▶ _Your objective_:
Please retype the records below exactly as they appear, but leave out the pictures.
(Data provided)
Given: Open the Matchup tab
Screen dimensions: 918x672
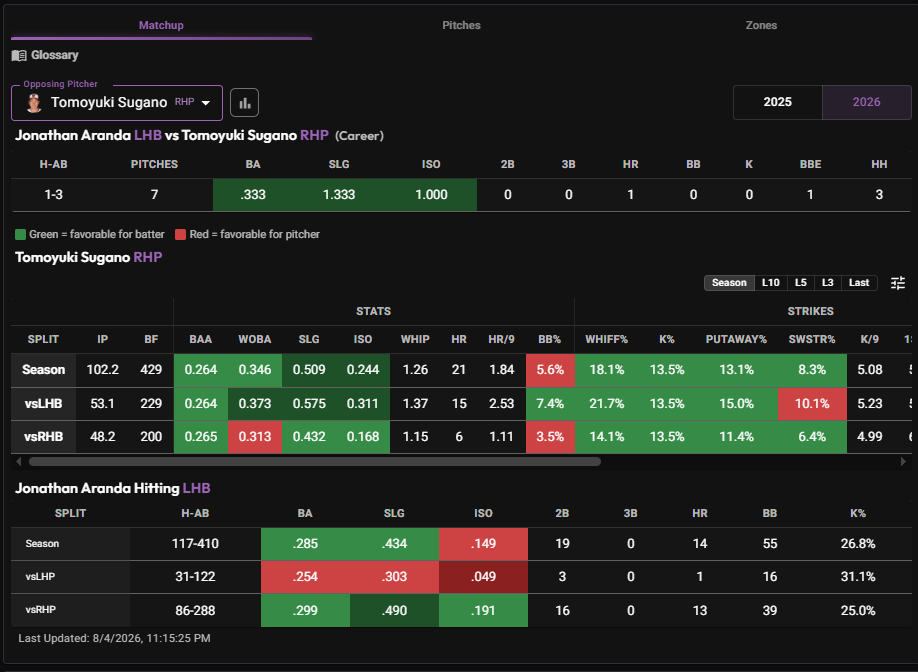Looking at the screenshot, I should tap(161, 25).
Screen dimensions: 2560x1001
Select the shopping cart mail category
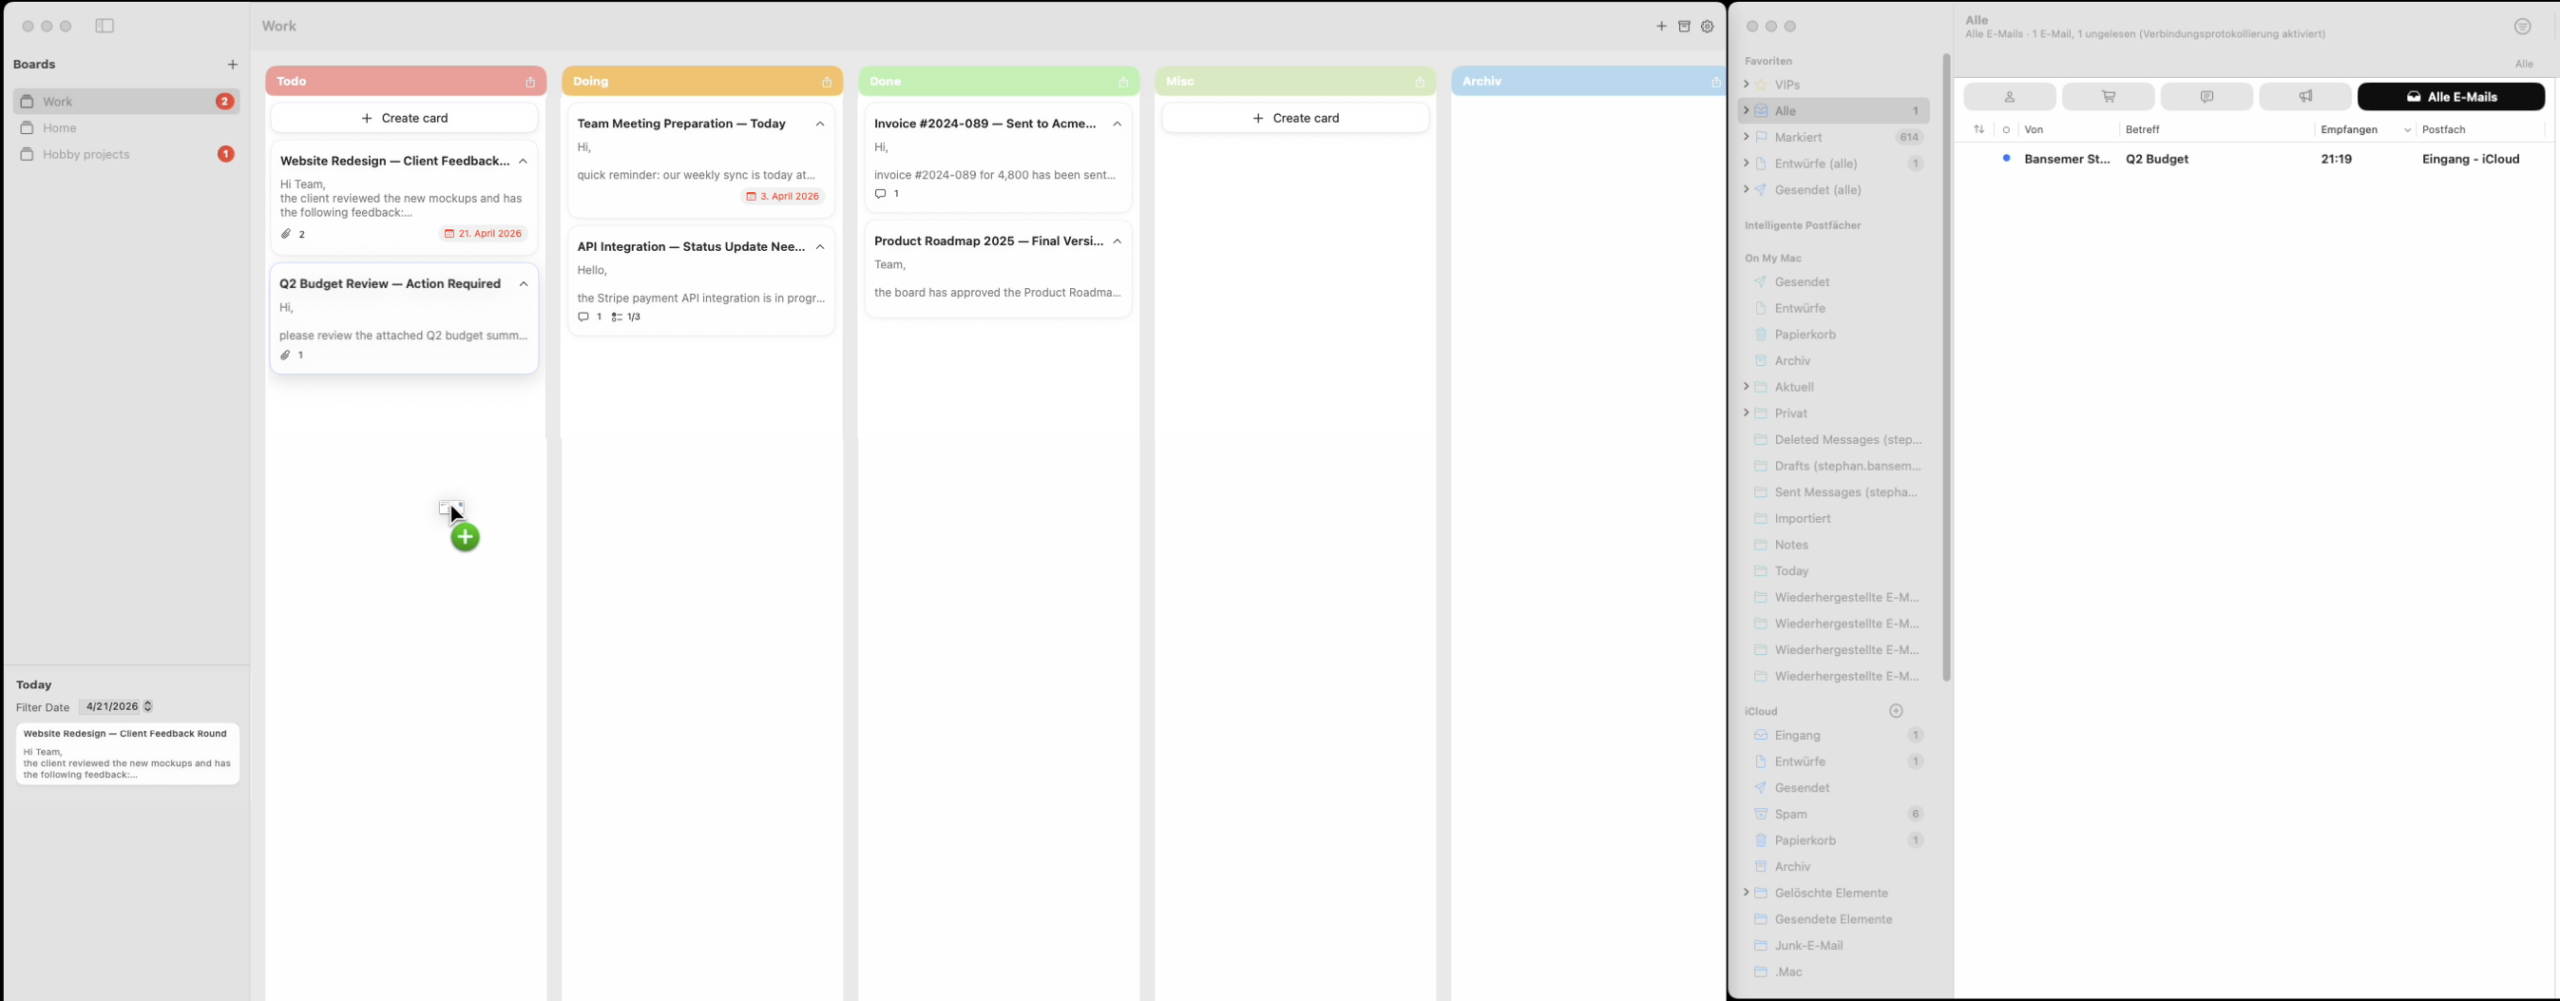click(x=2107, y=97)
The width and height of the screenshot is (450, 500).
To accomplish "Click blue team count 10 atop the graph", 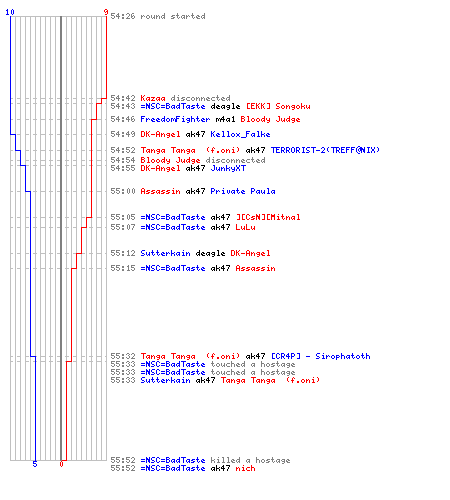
(End Data provided)
▶ _Written response_:
Given: Open the Matchup tab
Screen dimensions: 918x672
Looking at the screenshot, I should tap(161, 25).
Screen dimensions: 2560x1001
Select the shopping cart mail category
click(x=2107, y=97)
The width and height of the screenshot is (450, 500).
To accomplish "Click blue team count 10 atop the graph", 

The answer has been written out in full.